## Required work
Transcribe the following data line for line, without altering anything.

## Material for the task
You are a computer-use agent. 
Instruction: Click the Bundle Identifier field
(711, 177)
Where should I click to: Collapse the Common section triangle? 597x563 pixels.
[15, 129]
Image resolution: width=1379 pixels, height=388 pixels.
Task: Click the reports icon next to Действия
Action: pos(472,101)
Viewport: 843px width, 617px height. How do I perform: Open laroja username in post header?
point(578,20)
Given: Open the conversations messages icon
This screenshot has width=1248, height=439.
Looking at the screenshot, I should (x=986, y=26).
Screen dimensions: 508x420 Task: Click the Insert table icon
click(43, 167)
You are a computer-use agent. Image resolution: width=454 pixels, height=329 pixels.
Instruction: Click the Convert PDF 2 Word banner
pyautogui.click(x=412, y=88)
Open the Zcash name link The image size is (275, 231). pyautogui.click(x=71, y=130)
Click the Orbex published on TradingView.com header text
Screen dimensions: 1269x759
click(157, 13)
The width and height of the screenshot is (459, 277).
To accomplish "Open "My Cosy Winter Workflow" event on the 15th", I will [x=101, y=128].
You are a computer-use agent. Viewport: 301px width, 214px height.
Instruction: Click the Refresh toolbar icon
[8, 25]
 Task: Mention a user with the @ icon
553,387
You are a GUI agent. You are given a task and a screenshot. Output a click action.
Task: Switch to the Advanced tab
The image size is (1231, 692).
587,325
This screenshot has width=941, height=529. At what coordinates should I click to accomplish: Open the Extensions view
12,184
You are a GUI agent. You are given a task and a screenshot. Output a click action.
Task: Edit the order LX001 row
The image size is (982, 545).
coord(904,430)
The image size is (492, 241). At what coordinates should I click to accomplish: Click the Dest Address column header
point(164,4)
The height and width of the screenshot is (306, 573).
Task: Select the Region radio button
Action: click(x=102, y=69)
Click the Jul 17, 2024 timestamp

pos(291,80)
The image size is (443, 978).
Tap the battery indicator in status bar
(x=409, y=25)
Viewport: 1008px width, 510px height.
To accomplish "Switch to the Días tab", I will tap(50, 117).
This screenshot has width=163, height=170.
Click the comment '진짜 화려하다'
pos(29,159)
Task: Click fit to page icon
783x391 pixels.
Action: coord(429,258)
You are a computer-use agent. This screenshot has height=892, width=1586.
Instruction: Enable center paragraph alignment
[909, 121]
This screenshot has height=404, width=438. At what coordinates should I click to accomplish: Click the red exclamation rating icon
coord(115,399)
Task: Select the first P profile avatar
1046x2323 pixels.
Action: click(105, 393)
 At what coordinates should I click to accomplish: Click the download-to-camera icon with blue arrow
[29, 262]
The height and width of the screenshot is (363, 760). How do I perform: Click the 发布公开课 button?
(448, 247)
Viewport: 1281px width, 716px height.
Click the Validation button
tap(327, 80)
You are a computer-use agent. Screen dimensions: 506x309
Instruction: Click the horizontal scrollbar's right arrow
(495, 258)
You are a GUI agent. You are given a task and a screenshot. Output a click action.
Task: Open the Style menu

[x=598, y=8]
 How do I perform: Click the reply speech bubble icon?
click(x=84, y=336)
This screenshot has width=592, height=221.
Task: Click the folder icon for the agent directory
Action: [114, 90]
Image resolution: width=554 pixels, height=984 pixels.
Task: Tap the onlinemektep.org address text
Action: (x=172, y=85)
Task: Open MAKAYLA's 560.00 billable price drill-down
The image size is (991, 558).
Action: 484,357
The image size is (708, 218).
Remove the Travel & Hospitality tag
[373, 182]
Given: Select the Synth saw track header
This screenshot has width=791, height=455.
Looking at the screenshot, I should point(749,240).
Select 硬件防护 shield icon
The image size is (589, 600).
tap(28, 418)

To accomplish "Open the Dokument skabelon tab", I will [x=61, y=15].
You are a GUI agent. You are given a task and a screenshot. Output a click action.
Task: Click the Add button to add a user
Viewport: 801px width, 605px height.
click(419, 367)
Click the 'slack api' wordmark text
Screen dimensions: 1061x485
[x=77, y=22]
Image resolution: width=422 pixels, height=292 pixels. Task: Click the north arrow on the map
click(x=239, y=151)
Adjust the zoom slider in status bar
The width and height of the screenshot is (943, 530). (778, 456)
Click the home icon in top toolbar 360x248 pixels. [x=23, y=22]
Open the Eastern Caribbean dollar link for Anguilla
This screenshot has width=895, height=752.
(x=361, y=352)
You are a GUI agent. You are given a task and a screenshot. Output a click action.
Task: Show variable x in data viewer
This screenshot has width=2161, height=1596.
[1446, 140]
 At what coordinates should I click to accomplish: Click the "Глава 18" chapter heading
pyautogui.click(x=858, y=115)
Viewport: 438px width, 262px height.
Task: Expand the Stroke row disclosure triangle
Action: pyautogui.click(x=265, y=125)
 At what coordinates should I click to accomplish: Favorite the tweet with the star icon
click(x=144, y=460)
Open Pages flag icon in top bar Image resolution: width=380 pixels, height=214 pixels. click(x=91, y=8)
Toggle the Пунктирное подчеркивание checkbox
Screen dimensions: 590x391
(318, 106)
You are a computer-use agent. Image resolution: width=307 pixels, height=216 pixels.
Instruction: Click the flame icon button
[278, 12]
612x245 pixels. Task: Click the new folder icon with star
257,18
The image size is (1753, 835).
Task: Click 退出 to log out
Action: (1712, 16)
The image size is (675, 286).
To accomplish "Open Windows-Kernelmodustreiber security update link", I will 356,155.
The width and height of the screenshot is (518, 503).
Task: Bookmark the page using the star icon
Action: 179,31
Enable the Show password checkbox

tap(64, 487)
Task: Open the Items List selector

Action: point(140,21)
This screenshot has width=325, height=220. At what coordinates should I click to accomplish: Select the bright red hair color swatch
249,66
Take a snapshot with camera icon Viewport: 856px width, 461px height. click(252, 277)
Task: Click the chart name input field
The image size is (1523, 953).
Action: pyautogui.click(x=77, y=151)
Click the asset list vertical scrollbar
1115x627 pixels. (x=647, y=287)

## Complete answer
You are a computer-use agent. 
Instruction: Click the Bundle Identifier field
(711, 177)
Where should I click to: Collapse the Common section triangle? 597x563 pixels.
[15, 129]
Image resolution: width=1379 pixels, height=388 pixels.
Task: Click the reports icon next to Действия
Action: pos(472,101)
Viewport: 843px width, 617px height. How do I perform: Open laroja username in post header?
point(578,20)
Given: Open the conversations messages icon
This screenshot has width=1248, height=439.
Looking at the screenshot, I should (x=986, y=26).
Screen dimensions: 508x420 Task: Click the Insert table icon
click(43, 167)
You are a computer-use agent. Image resolution: width=454 pixels, height=329 pixels.
Instruction: Click the Convert PDF 2 Word banner
pyautogui.click(x=412, y=88)
Open the Zcash name link The image size is (275, 231). pyautogui.click(x=71, y=130)
Click the Orbex published on TradingView.com header text
Screen dimensions: 1269x759
click(157, 13)
The width and height of the screenshot is (459, 277).
To accomplish "Open "My Cosy Winter Workflow" event on the 15th", I will [x=101, y=128].
You are a computer-use agent. Viewport: 301px width, 214px height.
Instruction: Click the Refresh toolbar icon
[8, 25]
 Task: Mention a user with the @ icon
553,387
You are a GUI agent. You are given a task and a screenshot. Output a click action.
Task: Switch to the Advanced tab
The image size is (1231, 692).
587,325
This screenshot has width=941, height=529. At what coordinates should I click to accomplish: Open the Extensions view
12,184
You are a GUI agent. You are given a task and a screenshot. Output a click action.
Task: Edit the order LX001 row
The image size is (982, 545).
coord(904,430)
The image size is (492, 241). At what coordinates should I click to accomplish: Click the Dest Address column header
point(164,4)
The height and width of the screenshot is (306, 573).
Task: Select the Region radio button
Action: click(x=102, y=69)
Click the Jul 17, 2024 timestamp

pos(291,80)
The image size is (443, 978).
Tap the battery indicator in status bar
(x=409, y=25)
Viewport: 1008px width, 510px height.
To accomplish "Switch to the Días tab", I will tap(50, 117).
This screenshot has width=163, height=170.
Click the comment '진짜 화려하다'
pos(29,159)
Task: Click fit to page icon
783x391 pixels.
Action: coord(429,258)
You are a computer-use agent. This screenshot has height=892, width=1586.
Instruction: Enable center paragraph alignment
[909, 121]
This screenshot has height=404, width=438. At what coordinates should I click to accomplish: Click the red exclamation rating icon
coord(115,399)
Task: Select the first P profile avatar
1046x2323 pixels.
Action: click(105, 393)
 At what coordinates should I click to accomplish: Click the download-to-camera icon with blue arrow
[29, 262]
The height and width of the screenshot is (363, 760). How do I perform: Click the 发布公开课 button?
(448, 247)
Viewport: 1281px width, 716px height.
Click the Validation button
tap(327, 80)
You are a computer-use agent. Screen dimensions: 506x309
Instruction: Click the horizontal scrollbar's right arrow
(495, 258)
You are a GUI agent. You are given a task and a screenshot. Output a click action.
Task: Open the Style menu

[x=598, y=8]
 How do I perform: Click the reply speech bubble icon?
click(x=84, y=336)
This screenshot has width=592, height=221.
Task: Click the folder icon for the agent directory
Action: [114, 90]
Image resolution: width=554 pixels, height=984 pixels.
Task: Tap the onlinemektep.org address text
Action: (x=172, y=85)
Task: Open MAKAYLA's 560.00 billable price drill-down
The image size is (991, 558).
Action: 484,357
The image size is (708, 218).
Remove the Travel & Hospitality tag
[373, 182]
Given: Select the Synth saw track header
This screenshot has width=791, height=455.
Looking at the screenshot, I should point(749,240).
Select 硬件防护 shield icon
The image size is (589, 600).
tap(28, 418)

To accomplish "Open the Dokument skabelon tab", I will [x=61, y=15].
You are a GUI agent. You are given a task and a screenshot. Output a click action.
Task: Click the Add button to add a user
Viewport: 801px width, 605px height.
click(419, 367)
Click the 'slack api' wordmark text
Screen dimensions: 1061x485
[x=77, y=22]
Image resolution: width=422 pixels, height=292 pixels. Task: Click the north arrow on the map
click(x=239, y=151)
Adjust the zoom slider in status bar
The width and height of the screenshot is (943, 530). (778, 456)
Click the home icon in top toolbar 360x248 pixels. [x=23, y=22]
Open the Eastern Caribbean dollar link for Anguilla
This screenshot has width=895, height=752.
(x=361, y=352)
You are a GUI agent. You are given a task and a screenshot. Output a click action.
Task: Show variable x in data viewer
This screenshot has width=2161, height=1596.
[1446, 140]
 At what coordinates should I click to accomplish: Click the "Глава 18" chapter heading
pyautogui.click(x=858, y=115)
Viewport: 438px width, 262px height.
Task: Expand the Stroke row disclosure triangle
Action: pyautogui.click(x=265, y=125)
 At what coordinates should I click to accomplish: Favorite the tweet with the star icon
click(x=144, y=460)
Open Pages flag icon in top bar Image resolution: width=380 pixels, height=214 pixels. click(x=91, y=8)
Toggle the Пунктирное подчеркивание checkbox
Screen dimensions: 590x391
(318, 106)
You are a computer-use agent. Image resolution: width=307 pixels, height=216 pixels.
Instruction: Click the flame icon button
[278, 12]
612x245 pixels. Task: Click the new folder icon with star
257,18
The image size is (1753, 835).
Task: Click 退出 to log out
Action: (1712, 16)
The image size is (675, 286).
To accomplish "Open Windows-Kernelmodustreiber security update link", I will 356,155.
The width and height of the screenshot is (518, 503).
Task: Bookmark the page using the star icon
Action: 179,31
Enable the Show password checkbox

tap(64, 487)
Task: Open the Items List selector

Action: point(140,21)
This screenshot has width=325, height=220. At what coordinates should I click to accomplish: Select the bright red hair color swatch
249,66
Take a snapshot with camera icon Viewport: 856px width, 461px height. click(252, 277)
Task: Click the chart name input field
The image size is (1523, 953).
Action: pyautogui.click(x=77, y=151)
Click the asset list vertical scrollbar
1115x627 pixels. (x=647, y=287)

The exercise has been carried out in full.